**Things to do**
1) Copy the part of the mailing-list message that opens with the words containing "[Date Prev][Date Next][Thread" and closes with "with  dmidecode though.".
2) Answer these questions about the mailing-list message:
(a) Which tool does the reply say should get the individual hardware model?
(b) On what date was Jim Cole's quoted message sent?
(c) Which release does Jim Cole ask about in connection with hardware vendors?

**Text provided**
····················

RE: Keeping up with the changes

[Date Prev][Date Next][Thread Prev][Thread Next][Date Index][Thread Index]

 



Oh, it’s not hardware vendor you would need to detect: it’s the individual hardware Model!  You should be able to get that sort of stuff with  dmidecode though.

 

http://linux.dell.com/files/whitepapers/consistent_network_device_naming_in_linux.pdf lists the models and also tells you how to turn it off, which will be helpful in the short term.

 

Is there a Thing like list-harddrives available yet to help kickstarters work out what their network card is called - or which is the Ethernet and which the Wireless?  Or any tips for people wanting to do it the New Way?

 

 

Moray.

“To err is human; to purr, feline.”

 

From: Cole, Jim [mailto:Jim.Cole@xxxxxxxxxxxx]
Sent: 30 January 2012 16:46
To: Discussion list about Kickstart
Subject: RE: Keeping up with the changes

 

Is this applicable for all HW vendors with RHEL 6u2 or just Dell? If you work with a variety of vendors like I do..thats a concern. I don’t want to try to deal with determining the vendor during the kickstart.

 

Thanks!

····················

**Material provided**
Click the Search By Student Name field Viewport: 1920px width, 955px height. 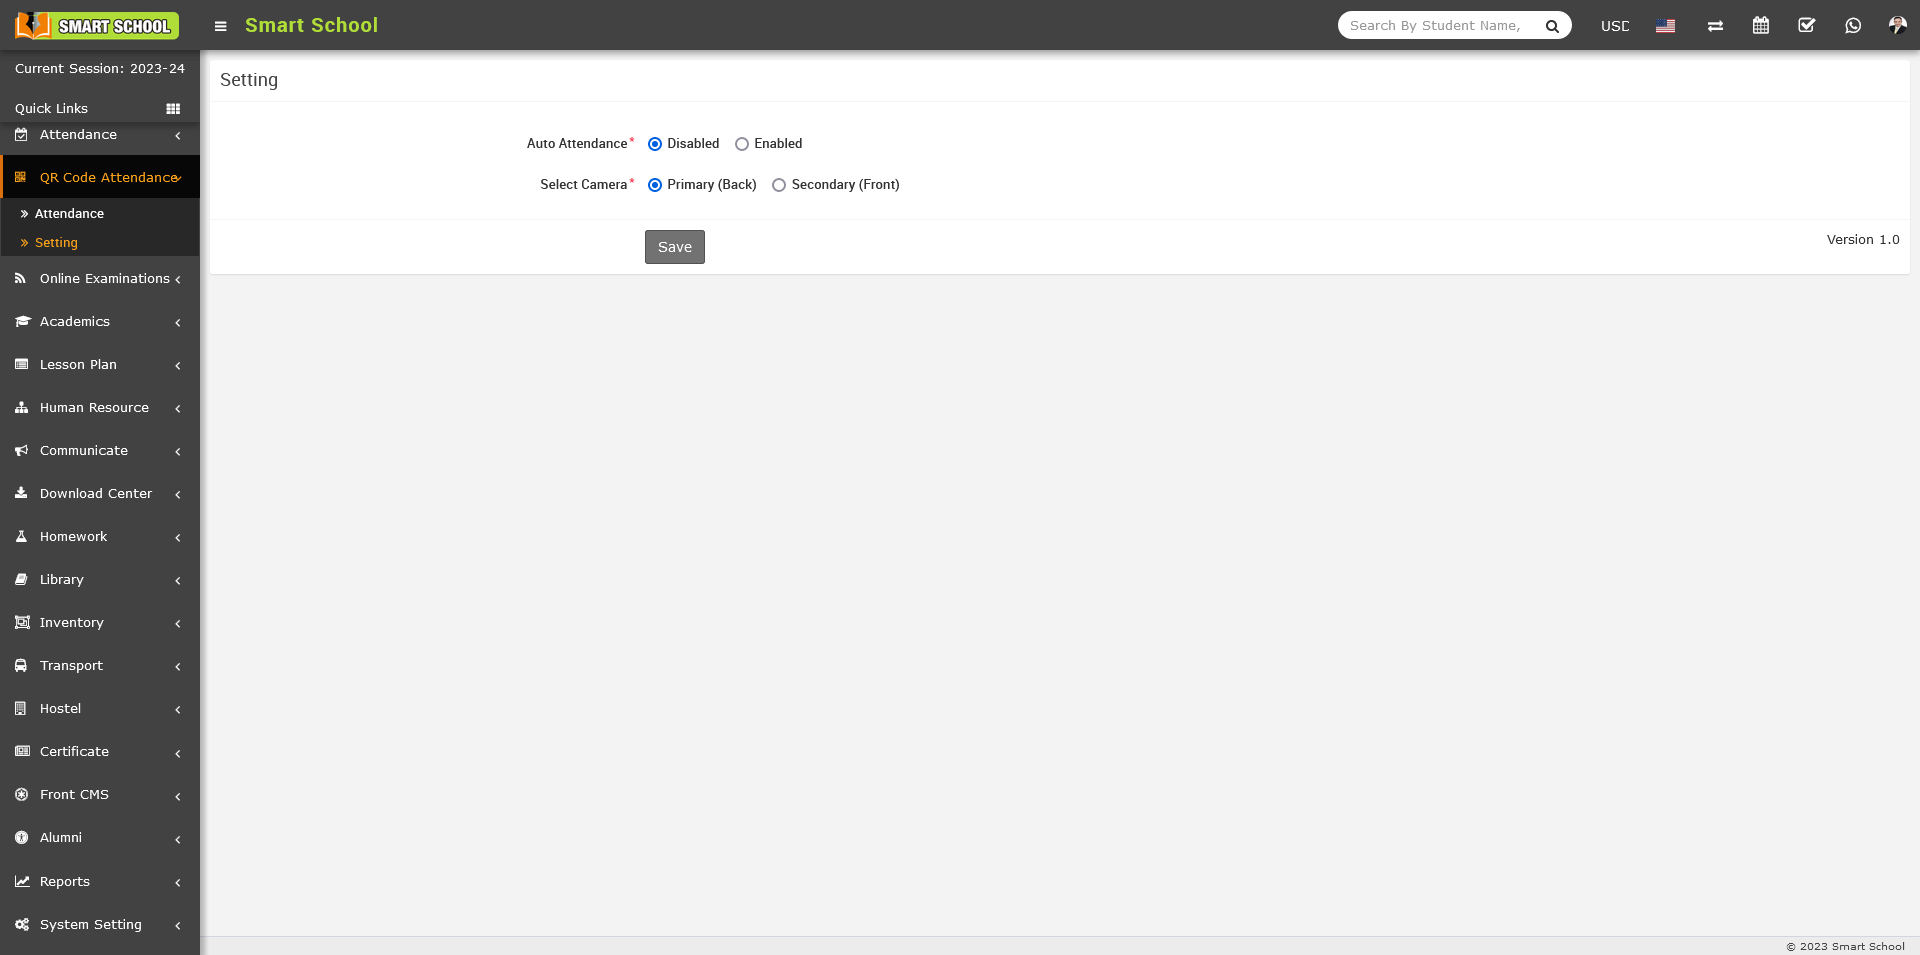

····················

**The responses**
1)
[Date Prev][Date Next][Thread Prev][Thread Next][Date Index][Thread Index]

 



Oh, it’s not hardware vendor you would need to detect: it’s the individual hardware Model!  You should be able to get that sort of stuff with  dmidecode though.

2)
(a) dmidecode
(b) 30 January 2012
(c) RHEL 6u2